Calculate the heat given off by the hot water.

GIVEN:
Original quantity of water (hot water) 50g
Orig.temperature :40°C
Final temperature: 9°C
Final quantity of water: 264g
Increase in quantity of water 214g.

PLEASE KINDLY SHOW ME THE EQUATION FOR THIS THANK YOU. <3

Q = mc change T. Since they only asked about the heat given off by hot water you can ignore all the stuff about the cold.

Q = .05 (c) (40-9)
HAve to look up specific heat of water.

To calculate the heat given off by the hot water, you can use the equation:

Q = m * c * ΔT

Where:
Q is the amount of heat transferred
m is the mass of the water
c is the specific heat capacity of water
ΔT is the change in temperature

In this case, you have:
Initial mass of water (m1) = 50g
Initial temperature (T1) = 40°C
Final temperature (T2) = 9°C
Final mass of water (m2) = 50g + 214g = 264g

To calculate the heat transferred, we need to find the change in temperature (ΔT).

ΔT = T2 - T1
ΔT = 9°C - 40°C
ΔT = -31°C

Since the temperature has decreased, the change in temperature is negative.

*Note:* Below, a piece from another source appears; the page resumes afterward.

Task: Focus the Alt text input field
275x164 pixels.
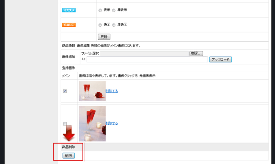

Now, substitute the values into the equation:

Q = m * c * ΔT
Q = 264g * c * (-31°C)

To solve the equation, we need the specific heat capacity of water (c), which is approximately 4.18 J/g°C.

Substituting this value:

Q = 264g * 4.18 J/g°C * (-31°C)

Calculating the result:

Q = -34092.48 J

Therefore, the heat given off by the hot water is approximately -34092.48 J. The negative sign indicates that heat is being lost by the water.